Consumers Union reiterates call for permanent, Senate-confirmed CFPB director dedicated to carrying out its vital consumer protection mission
WASHINGTON, D.C. – Acting CFPB Director Mick Mulvaney’s decision today to eliminate the Office of Students and Young Consumers raises serious concerns about the Bureau’s future ability to uncover and stop abusive lending practices, according to Consumers Union, the advocacy division of Consumer Reports. The move comes as education debt has climbed to over $1.5 trillion and after tens of thousands of borrowers have filed complaints with the CFPB about unfair treatment by lenders.
“The Office of Students and Young Consumers has been instrumental in uncovering rampant lending abuses and deceptive practices that make it difficult for borrowers to manage their education debt responsibly,” said Suzanne Martindale, senior attorney for Consumers Union. “It makes no sense to eliminate this critical office at a time when millions of Americans need a watchdog working to make sure lenders and loan servicers are following the law and treating them fairly.”
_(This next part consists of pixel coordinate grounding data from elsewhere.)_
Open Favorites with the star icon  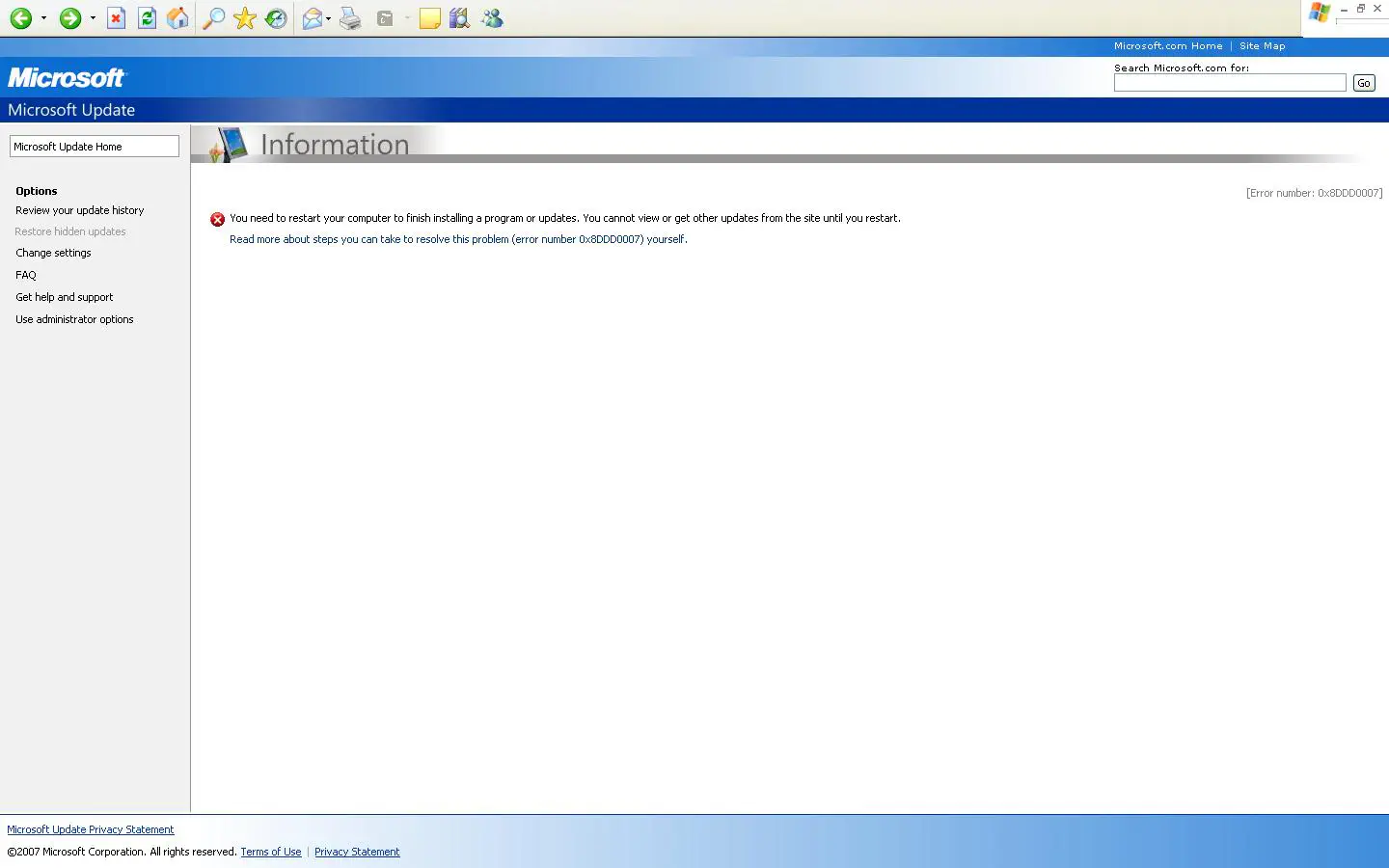coord(245,18)

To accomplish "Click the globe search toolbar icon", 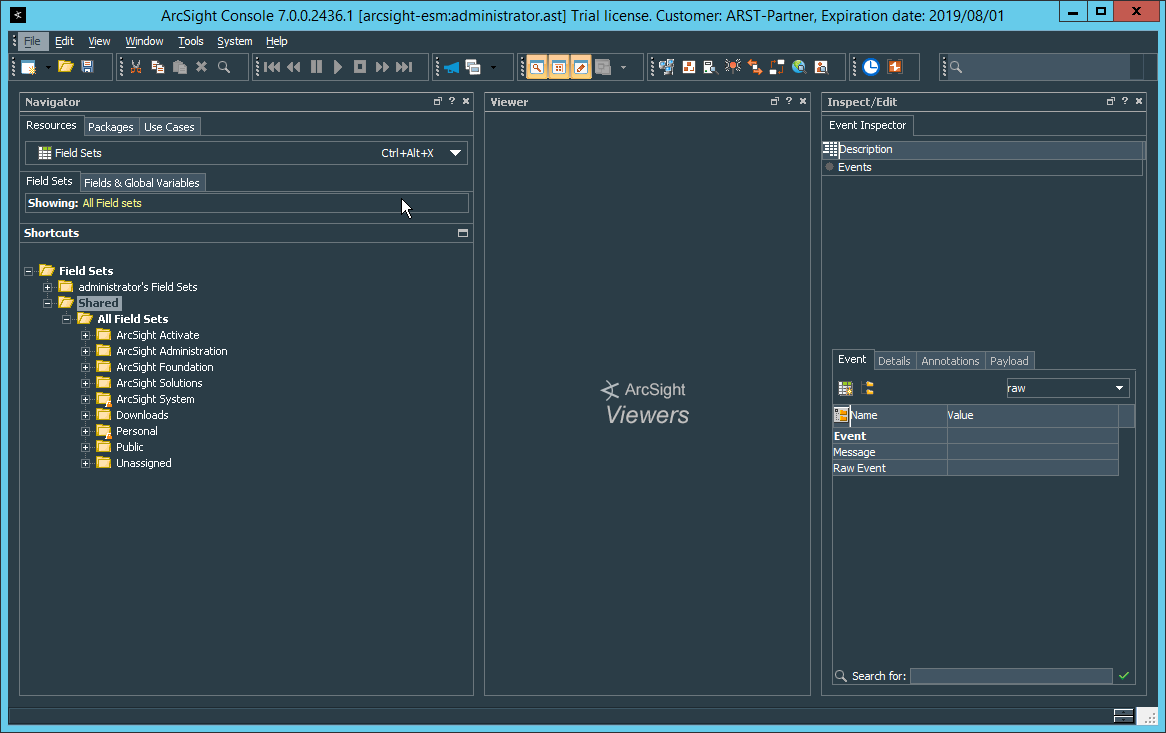I will point(799,67).
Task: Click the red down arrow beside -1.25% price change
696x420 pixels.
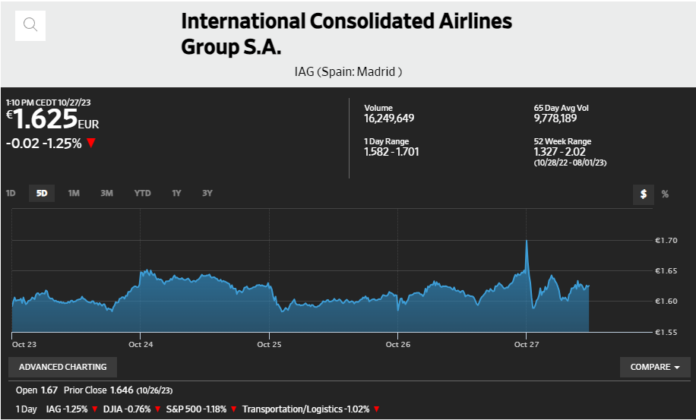Action: (91, 143)

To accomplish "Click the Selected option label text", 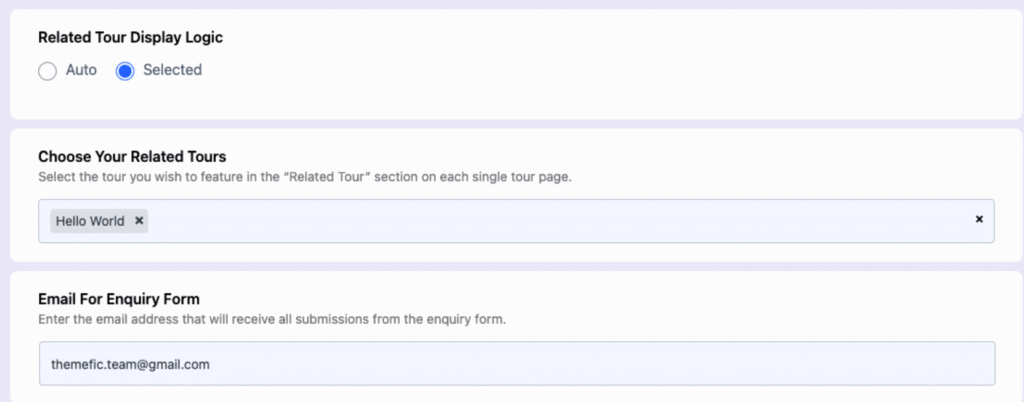I will coord(172,70).
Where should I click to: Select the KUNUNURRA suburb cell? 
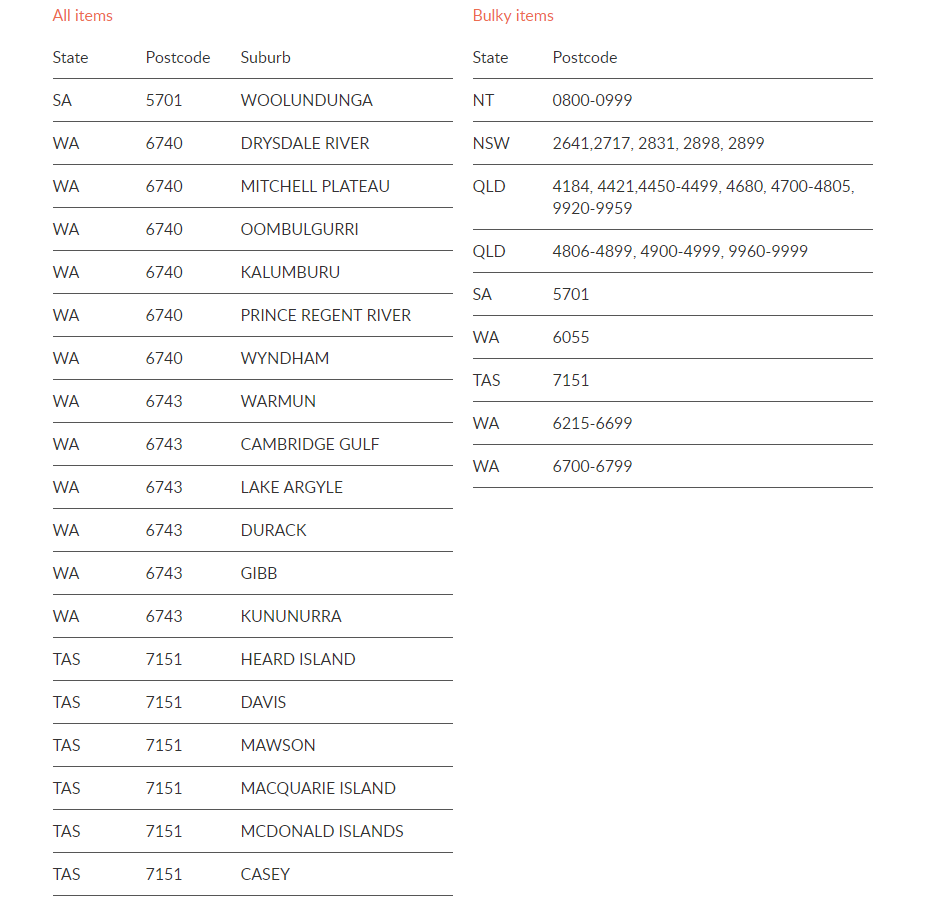[291, 616]
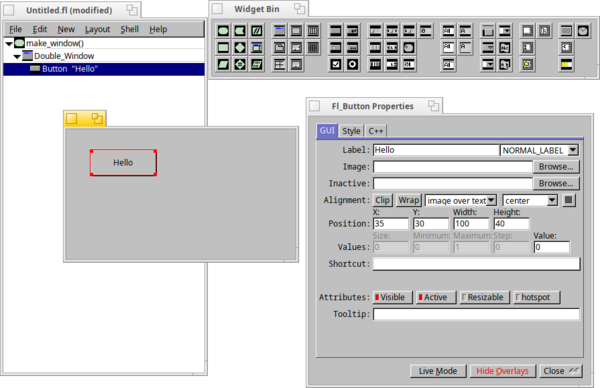Image resolution: width=600 pixels, height=388 pixels.
Task: Click the Tooltip input field
Action: point(476,314)

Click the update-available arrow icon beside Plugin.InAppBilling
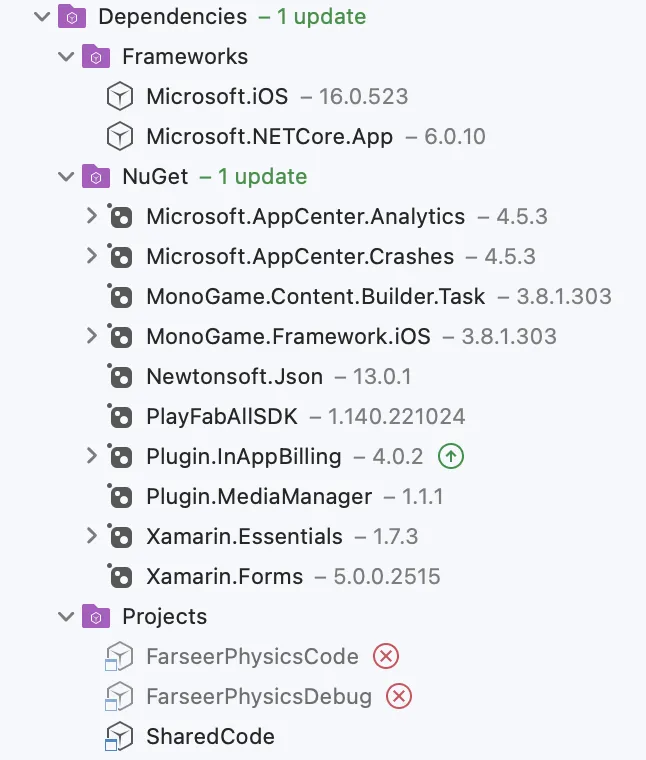click(x=452, y=457)
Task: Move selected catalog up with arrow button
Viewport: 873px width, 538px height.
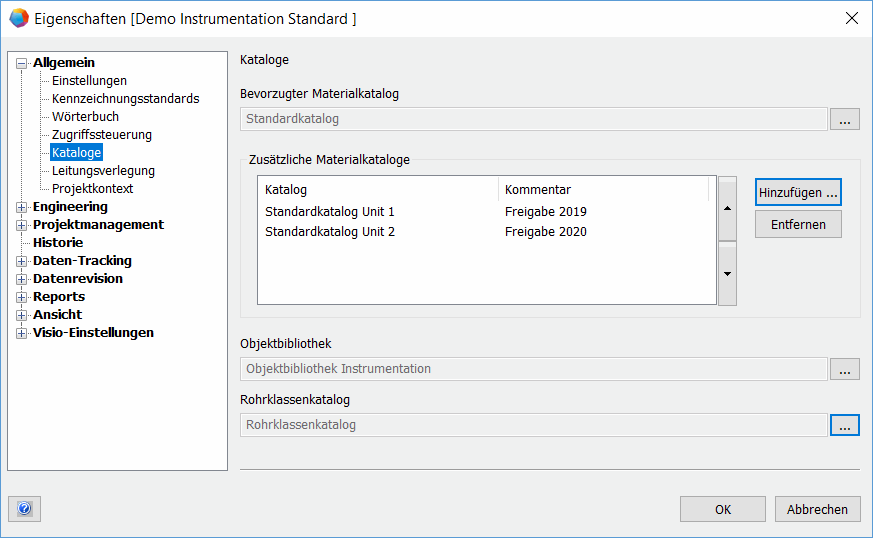Action: click(x=728, y=208)
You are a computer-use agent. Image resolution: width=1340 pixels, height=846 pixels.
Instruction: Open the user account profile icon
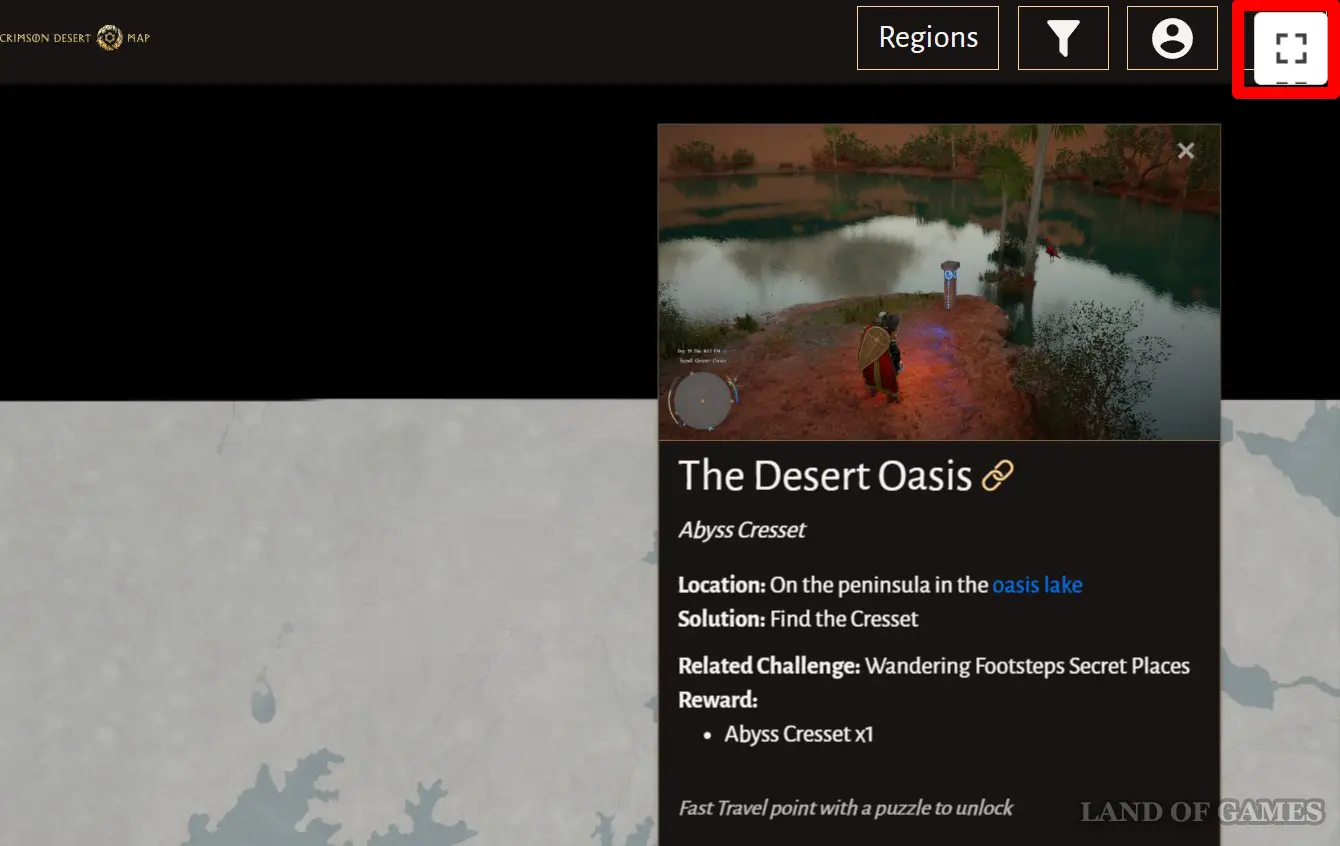coord(1172,38)
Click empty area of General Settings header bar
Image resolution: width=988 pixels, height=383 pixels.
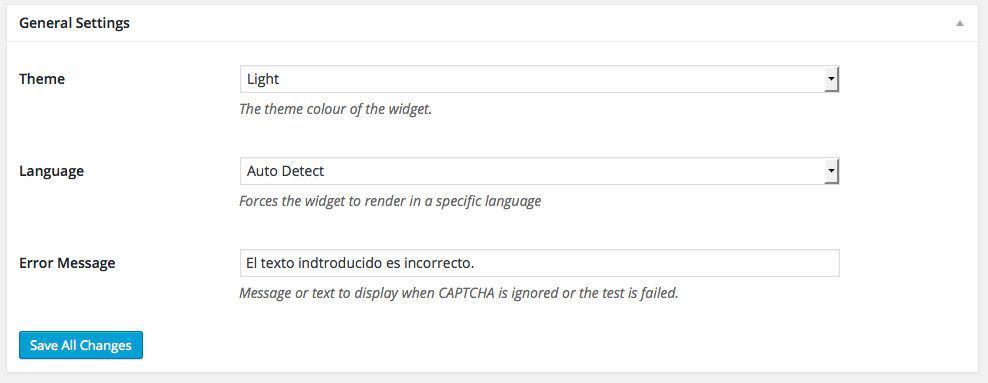point(542,23)
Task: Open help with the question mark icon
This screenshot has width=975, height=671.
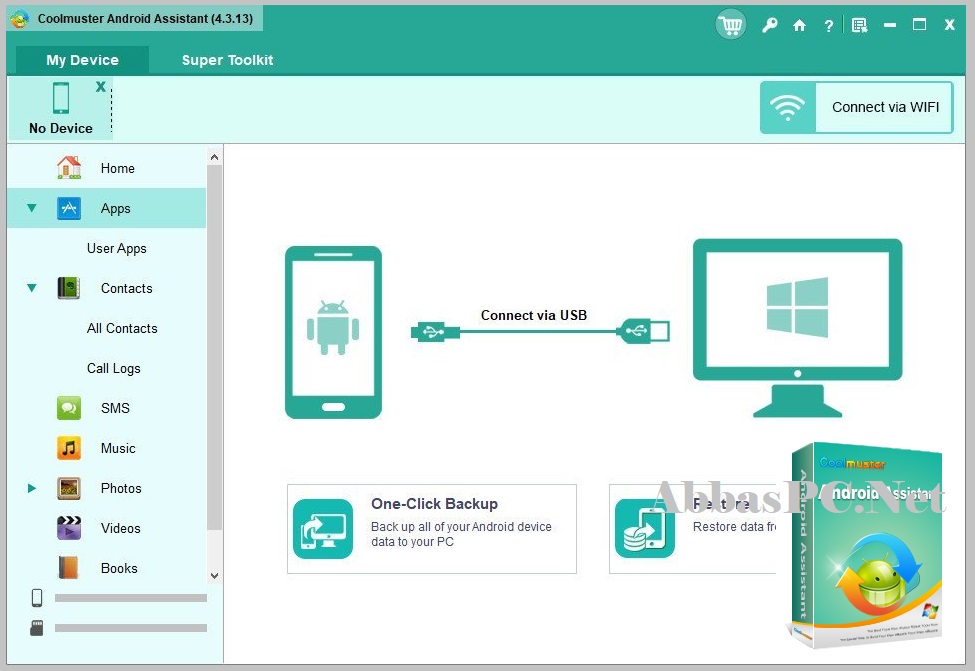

Research by the Office of Students and Young Consumers prompted the CFPB to file a lawsuit against Navient, the nation’s largest student loan servicer, for providing borrowers inaccurate information, processing payments incorrectly, and failing to take action to address consumer complaints. The CFPB’s lawsuit charges that Navient violated the law by making it harder for struggling borrowers with federal loans to enroll in more affordable repayment options they had a right to access to help manage their debts.
“Mick Mulvaney is supposed to be serving as a temporary director of the CFPB but he has undertaken a major overhaul of the Bureau that is seriously weakening its ability to protect consumers,” said Martindale. “We need a permanent, Senate-confirmed director of the CFPB dedicated to carrying out its vital consumer watchdog mission.”